Lincoln and Booth (a nudge and a wink) are brothers; their names are a dark, prophetic joke from their now absent father. Both parents had split the scene when they were still boys and they’ve struggled to take care of each other ever since. Growing up poor and Black, forces at work against them have warped their world and a festering hostility builds.
Their shared apartment is a roped off boxing ring in the corner of the theatre. Rachel Forbes‘ set pushes that blatant metaphor and enriches it with realistic, thoroughly lived-in textures. This cobbled together home has a shabby, tenacious charm with its milk crates and mangy armchair.
Mazin Elsadig’s Booth has a boastful charisma, seems always primed for a fight. Surrounding himself with the heaps of clothing he’s boosted, he’s got an impressive aura of tough machismo.

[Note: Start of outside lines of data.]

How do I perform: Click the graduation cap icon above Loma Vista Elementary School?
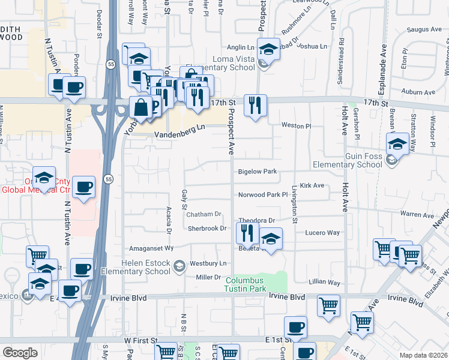[x=268, y=49]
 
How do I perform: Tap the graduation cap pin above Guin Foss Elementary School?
[x=397, y=143]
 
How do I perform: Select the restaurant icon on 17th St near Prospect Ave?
[x=255, y=106]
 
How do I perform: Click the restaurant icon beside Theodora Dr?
[x=247, y=232]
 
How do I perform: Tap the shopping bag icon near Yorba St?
[x=140, y=109]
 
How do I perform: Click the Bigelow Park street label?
[x=257, y=172]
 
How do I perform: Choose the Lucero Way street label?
[x=323, y=232]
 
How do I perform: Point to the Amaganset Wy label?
[x=152, y=247]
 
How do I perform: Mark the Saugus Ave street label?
[x=424, y=29]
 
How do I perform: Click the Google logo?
[x=20, y=352]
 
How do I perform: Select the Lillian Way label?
[x=325, y=282]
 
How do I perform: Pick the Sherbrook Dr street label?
[x=206, y=228]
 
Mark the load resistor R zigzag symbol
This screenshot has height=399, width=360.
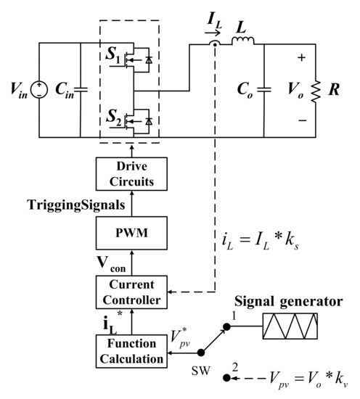(x=315, y=90)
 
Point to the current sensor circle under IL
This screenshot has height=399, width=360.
(x=215, y=45)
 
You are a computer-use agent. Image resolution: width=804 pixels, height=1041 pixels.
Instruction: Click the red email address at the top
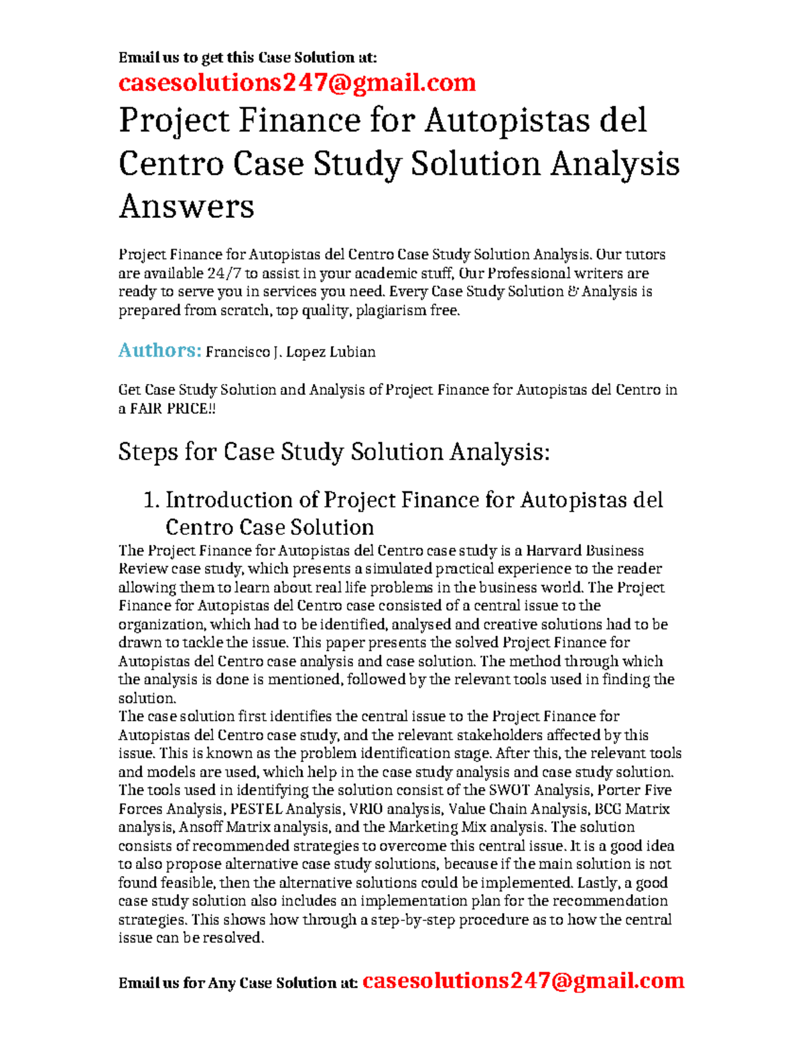297,82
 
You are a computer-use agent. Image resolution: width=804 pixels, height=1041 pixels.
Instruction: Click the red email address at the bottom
523,981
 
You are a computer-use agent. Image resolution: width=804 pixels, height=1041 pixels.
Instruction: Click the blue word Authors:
159,350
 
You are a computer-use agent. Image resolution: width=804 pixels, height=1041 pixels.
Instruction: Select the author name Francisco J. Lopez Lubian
290,352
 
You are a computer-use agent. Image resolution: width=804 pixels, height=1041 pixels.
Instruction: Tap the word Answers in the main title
186,206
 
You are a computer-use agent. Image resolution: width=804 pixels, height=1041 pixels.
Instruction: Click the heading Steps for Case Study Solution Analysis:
334,452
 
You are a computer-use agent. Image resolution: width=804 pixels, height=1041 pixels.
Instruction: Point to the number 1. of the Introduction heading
152,500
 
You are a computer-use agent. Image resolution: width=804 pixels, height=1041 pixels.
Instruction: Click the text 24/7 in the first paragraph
223,273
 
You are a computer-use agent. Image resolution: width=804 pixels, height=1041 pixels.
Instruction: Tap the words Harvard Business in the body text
584,551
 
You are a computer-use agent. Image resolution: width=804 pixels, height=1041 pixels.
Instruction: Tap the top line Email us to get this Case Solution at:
248,58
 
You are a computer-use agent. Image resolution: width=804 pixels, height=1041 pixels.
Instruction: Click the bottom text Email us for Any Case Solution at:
238,983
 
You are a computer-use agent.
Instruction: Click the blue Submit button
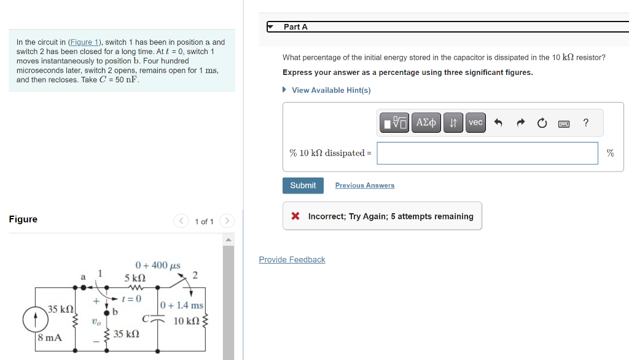(x=303, y=186)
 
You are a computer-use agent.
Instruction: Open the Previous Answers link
(x=365, y=186)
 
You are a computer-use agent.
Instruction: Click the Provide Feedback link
(x=292, y=260)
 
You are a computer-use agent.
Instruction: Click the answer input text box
(x=487, y=153)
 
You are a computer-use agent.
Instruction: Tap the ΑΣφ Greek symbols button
(x=426, y=123)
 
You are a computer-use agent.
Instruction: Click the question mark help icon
(x=585, y=123)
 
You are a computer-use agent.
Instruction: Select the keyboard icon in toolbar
(x=564, y=123)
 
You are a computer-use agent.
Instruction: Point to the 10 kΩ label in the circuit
(x=186, y=321)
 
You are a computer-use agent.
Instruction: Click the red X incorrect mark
(x=295, y=216)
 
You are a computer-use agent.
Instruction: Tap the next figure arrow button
(x=227, y=221)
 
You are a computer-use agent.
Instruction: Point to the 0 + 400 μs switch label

It’s a precarious front, though, and the strain is gradually revealed as he tries to capture his older brother’s former glory as a skilled card sharp.
Lincoln has recently tried to earn a legit living. His current gig as a Lincoln impersonator is—another resonant contradiction!—a source of both pride and shame. In top hat and grease-painted white face, he carries the absurdity with a cheerful dignity. Sébastien Heins is statuesque, jovial and unguarded—until Booth finds some awful weak spot in his affable facade and he goes ominously silent and still.
There is danger here, even when they are laughing together, because their survival has been so hard-won. Their competition is an elegant, fraught dance. The bell that marks scene transitions as rounds of a boxing match enhances this dynamic quite brazenly, but Elsadig and Heins give it fleshy nuance. The potential for violence is coiled in their bodies and our awareness of it ebbs and flows with their shifting moods.
It’s an astonishing feature of both the text and performances that the rote movement and chanting of the card trick that figures so prominently, repeated over and over again, never seems tedious. The rhythm becomes familiar, leads us into a false sense of security, then builds to a ritualistic frenzy. It’s exhilarating—until that devastating reveal.
The tragedy that unfolds is perfectly classical in its dramatic inevitability, but all of that catharsis carries an awful, intimate truth that grounds us: it is, ultimately, avoidable. The text and theatrical aesthetic are deliberate and fable-like, lampshading all the play’s thematic cleverness, but the messy, aching hurt in the centre of it all is very real—an anguished, angry gasp.